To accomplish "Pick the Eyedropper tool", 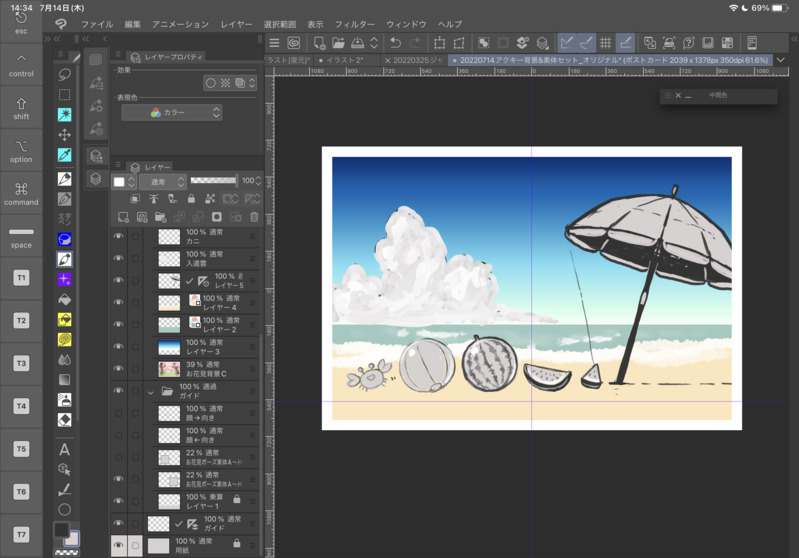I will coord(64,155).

--

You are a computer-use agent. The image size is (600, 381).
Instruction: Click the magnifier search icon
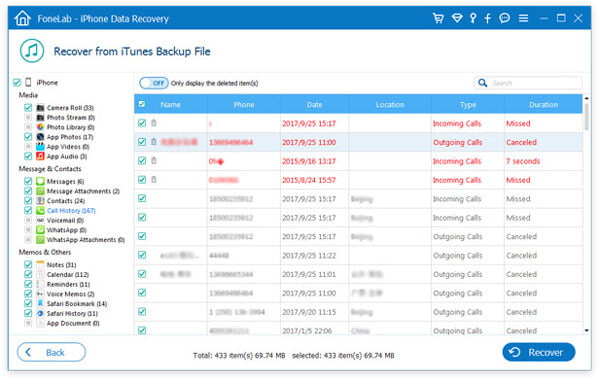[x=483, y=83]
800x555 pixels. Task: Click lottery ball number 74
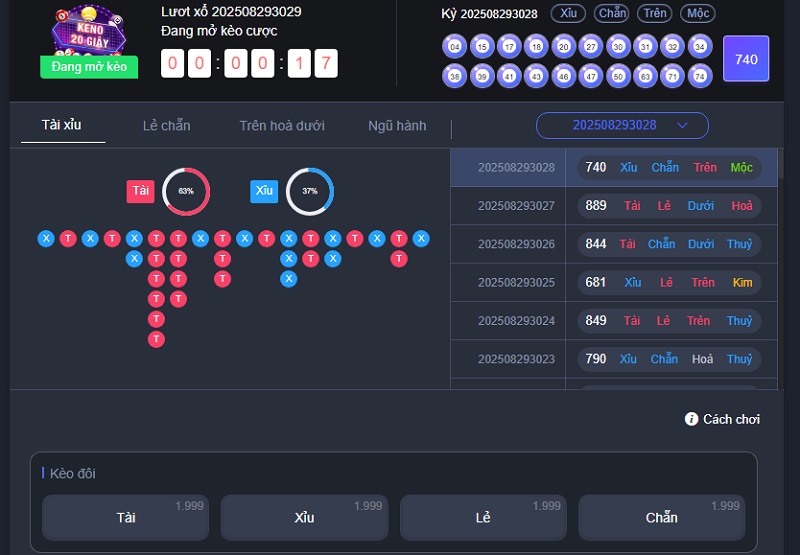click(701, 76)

What the exercise asks
Retype the lines from the line with "800x555 pixels. Task: Click" to the line with "click(701, 76)", including both, and leave the pictures out.

Response to this exercise
800x555 pixels. Task: Click lottery ball number 74
click(701, 76)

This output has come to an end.